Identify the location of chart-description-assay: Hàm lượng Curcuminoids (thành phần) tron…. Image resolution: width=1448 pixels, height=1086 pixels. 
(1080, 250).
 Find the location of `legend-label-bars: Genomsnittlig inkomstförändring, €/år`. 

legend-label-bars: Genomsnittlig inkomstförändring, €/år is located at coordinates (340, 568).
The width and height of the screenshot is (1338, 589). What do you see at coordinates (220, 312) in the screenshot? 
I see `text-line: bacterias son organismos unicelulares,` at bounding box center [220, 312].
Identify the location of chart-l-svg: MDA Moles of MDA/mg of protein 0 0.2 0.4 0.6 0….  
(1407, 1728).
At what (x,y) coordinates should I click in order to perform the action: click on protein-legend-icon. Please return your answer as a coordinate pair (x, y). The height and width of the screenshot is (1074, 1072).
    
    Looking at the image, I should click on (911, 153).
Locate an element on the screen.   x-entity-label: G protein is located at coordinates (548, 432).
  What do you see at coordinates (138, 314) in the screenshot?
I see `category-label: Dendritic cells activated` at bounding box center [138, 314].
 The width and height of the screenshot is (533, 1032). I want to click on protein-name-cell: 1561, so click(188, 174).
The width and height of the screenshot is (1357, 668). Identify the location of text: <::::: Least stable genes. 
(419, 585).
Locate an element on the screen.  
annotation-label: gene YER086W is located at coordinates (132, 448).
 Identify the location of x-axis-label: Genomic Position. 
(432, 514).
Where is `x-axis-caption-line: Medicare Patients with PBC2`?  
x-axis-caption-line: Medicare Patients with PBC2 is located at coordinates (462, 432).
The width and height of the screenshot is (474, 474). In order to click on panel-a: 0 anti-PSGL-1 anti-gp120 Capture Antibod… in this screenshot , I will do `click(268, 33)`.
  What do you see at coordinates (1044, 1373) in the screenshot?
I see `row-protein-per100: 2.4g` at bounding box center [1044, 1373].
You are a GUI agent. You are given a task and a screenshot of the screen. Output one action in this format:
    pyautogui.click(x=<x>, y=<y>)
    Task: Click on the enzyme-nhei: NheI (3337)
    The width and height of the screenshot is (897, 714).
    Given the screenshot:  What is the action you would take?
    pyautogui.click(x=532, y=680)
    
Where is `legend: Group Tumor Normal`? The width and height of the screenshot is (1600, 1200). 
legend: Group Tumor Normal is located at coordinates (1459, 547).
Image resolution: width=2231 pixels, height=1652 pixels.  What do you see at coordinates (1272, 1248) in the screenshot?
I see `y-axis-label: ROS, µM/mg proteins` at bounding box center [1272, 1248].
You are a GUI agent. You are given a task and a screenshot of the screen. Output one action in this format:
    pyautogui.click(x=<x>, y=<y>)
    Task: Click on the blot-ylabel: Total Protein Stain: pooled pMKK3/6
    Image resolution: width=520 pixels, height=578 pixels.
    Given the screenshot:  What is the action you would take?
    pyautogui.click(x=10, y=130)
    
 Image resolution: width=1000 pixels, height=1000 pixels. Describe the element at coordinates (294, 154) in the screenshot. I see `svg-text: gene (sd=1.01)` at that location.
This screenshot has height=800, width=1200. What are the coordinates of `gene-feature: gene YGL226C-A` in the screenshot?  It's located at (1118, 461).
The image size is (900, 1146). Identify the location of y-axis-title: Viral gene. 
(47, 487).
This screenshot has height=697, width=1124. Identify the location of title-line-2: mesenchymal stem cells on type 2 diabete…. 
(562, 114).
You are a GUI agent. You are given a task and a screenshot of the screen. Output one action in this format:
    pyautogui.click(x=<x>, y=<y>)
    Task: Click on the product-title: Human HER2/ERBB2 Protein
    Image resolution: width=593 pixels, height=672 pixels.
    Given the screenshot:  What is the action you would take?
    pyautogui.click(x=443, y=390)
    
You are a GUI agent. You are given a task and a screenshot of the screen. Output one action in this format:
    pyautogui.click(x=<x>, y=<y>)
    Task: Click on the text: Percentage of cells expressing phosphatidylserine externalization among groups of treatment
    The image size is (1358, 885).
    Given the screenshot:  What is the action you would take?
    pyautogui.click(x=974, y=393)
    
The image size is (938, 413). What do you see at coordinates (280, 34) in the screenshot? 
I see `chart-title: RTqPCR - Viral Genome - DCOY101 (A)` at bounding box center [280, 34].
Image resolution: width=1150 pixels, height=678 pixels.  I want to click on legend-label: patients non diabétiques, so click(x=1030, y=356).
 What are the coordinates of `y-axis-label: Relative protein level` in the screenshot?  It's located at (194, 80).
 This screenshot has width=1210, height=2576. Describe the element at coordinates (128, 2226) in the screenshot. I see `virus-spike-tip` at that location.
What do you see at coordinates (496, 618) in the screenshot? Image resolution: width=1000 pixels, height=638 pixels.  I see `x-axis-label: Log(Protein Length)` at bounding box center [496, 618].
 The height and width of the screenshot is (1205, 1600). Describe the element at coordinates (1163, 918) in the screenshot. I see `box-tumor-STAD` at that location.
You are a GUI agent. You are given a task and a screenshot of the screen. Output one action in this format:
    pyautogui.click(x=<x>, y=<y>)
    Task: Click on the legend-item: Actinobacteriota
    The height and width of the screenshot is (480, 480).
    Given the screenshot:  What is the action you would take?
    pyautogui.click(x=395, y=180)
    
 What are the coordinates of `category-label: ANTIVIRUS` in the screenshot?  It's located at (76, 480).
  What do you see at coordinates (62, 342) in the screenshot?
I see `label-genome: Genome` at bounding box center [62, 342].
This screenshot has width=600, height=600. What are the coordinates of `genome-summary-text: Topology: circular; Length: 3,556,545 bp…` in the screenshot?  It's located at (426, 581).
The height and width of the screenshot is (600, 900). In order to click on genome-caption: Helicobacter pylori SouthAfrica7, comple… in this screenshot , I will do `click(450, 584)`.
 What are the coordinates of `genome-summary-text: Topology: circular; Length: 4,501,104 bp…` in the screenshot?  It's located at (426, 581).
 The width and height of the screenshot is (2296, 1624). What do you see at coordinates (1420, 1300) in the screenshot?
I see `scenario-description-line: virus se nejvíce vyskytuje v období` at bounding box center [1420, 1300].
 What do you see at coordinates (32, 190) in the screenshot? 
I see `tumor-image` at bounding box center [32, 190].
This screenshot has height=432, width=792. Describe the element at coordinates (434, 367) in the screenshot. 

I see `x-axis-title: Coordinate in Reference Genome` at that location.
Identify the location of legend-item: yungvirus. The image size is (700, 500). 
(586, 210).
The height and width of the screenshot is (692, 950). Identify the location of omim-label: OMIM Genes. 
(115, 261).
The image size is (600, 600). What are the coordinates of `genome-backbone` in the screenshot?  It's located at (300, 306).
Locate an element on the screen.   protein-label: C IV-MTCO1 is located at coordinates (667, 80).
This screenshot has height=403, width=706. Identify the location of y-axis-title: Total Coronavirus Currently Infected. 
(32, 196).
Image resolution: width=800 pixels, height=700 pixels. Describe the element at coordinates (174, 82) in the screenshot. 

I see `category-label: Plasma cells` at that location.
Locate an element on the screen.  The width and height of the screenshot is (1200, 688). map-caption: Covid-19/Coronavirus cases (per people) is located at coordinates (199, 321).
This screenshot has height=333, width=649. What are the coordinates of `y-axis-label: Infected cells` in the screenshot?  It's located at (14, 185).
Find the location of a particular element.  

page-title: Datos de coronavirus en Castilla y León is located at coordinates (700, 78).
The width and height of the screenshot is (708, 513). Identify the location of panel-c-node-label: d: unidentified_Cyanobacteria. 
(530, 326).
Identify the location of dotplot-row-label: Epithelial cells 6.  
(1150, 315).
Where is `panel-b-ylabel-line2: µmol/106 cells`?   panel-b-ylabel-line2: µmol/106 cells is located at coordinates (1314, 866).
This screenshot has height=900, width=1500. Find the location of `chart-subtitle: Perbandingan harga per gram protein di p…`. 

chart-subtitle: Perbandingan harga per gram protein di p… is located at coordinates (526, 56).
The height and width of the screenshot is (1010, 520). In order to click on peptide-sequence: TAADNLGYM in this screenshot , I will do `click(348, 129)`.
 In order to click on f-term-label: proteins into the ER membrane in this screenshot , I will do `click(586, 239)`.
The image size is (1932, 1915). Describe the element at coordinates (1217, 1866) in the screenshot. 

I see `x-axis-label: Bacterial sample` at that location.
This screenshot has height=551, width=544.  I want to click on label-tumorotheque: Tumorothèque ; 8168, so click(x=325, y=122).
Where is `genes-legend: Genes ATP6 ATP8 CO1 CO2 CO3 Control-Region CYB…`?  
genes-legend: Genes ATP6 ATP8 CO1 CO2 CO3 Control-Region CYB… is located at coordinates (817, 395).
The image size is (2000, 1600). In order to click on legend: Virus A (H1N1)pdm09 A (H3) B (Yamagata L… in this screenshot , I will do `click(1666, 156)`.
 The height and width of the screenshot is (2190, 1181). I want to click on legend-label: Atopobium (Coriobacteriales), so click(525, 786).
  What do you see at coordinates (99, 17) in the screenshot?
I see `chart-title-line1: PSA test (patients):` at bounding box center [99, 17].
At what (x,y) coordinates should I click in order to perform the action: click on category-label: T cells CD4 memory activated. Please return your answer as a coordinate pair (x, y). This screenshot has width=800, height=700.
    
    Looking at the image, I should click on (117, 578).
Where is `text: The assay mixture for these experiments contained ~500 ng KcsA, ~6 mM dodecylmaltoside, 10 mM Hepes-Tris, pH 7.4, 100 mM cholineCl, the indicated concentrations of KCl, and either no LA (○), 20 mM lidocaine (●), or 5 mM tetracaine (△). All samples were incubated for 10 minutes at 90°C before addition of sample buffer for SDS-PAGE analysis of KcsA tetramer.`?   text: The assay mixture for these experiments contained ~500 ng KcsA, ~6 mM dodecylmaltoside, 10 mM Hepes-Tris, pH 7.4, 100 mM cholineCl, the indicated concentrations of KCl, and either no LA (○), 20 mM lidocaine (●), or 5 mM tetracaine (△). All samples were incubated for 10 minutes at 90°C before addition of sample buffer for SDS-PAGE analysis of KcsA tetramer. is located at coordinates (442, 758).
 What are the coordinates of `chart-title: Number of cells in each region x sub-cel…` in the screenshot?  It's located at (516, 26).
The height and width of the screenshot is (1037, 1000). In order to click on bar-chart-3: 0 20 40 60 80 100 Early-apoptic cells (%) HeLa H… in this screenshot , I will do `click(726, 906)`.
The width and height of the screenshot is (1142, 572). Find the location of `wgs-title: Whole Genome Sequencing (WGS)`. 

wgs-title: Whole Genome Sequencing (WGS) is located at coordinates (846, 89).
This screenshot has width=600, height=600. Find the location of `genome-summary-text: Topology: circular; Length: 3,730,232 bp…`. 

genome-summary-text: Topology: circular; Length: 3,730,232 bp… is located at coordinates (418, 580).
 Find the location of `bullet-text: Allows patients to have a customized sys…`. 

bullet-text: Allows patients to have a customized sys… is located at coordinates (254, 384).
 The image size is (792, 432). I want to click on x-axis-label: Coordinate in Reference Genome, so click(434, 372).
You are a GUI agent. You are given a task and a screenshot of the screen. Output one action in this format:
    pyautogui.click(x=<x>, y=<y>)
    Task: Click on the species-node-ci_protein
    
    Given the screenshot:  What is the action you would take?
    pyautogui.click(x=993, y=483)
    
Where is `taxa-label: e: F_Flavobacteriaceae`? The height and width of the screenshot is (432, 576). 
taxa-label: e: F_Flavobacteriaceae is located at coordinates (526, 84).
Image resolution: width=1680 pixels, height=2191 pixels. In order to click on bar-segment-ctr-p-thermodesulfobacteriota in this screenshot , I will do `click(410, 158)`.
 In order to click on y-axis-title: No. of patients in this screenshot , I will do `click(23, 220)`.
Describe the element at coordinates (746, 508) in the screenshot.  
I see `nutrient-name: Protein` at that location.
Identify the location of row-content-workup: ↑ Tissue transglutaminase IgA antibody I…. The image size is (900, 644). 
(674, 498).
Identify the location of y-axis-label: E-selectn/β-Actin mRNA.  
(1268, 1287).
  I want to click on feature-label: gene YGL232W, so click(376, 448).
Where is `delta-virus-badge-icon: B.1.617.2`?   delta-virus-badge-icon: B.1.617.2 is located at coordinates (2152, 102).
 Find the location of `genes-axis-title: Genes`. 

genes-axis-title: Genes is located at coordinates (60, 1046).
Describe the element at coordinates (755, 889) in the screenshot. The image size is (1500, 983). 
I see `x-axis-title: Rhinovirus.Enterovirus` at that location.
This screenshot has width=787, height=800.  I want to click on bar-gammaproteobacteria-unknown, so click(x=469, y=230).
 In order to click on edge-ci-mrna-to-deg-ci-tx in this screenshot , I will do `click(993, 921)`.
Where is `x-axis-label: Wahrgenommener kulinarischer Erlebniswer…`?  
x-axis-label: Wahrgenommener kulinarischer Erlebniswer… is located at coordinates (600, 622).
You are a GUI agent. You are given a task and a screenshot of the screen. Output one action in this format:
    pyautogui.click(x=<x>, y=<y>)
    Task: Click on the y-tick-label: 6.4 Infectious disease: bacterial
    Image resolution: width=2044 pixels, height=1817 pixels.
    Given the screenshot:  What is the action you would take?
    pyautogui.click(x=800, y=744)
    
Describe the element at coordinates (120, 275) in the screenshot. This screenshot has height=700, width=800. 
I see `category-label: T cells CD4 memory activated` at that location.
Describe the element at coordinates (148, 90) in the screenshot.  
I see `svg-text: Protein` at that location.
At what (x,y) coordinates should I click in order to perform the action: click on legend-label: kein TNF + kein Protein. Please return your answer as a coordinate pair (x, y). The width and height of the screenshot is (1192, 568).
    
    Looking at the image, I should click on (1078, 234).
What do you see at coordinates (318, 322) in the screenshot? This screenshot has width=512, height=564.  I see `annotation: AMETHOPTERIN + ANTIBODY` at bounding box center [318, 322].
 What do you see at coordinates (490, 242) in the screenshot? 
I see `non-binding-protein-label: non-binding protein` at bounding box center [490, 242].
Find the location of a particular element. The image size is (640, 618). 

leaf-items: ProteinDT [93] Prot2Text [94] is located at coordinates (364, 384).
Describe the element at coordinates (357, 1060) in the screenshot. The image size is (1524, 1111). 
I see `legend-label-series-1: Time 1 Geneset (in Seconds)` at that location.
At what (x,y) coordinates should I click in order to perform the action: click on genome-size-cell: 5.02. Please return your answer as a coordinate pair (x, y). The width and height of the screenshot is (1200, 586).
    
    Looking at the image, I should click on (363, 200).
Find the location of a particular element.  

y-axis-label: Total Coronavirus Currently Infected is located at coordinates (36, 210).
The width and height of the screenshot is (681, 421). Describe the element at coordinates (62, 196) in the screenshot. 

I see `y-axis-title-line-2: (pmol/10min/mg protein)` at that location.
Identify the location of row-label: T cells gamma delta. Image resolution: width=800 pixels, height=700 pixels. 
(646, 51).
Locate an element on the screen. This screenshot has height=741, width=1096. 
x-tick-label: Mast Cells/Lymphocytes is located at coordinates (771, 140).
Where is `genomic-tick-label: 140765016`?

◆ ◆ ◆ ◆ ◆ ◆ ◆

Directions for this task: All lines above in which the word "ylabel" occurs should be identified and copied.

Output of the task:
    Task: Click on the blot-ylabel: Total Protein Stain: pooled pMKK3/6
Where is `panel-b-ylabel-line2: µmol/106 cells`?   panel-b-ylabel-line2: µmol/106 cells is located at coordinates (1314, 866).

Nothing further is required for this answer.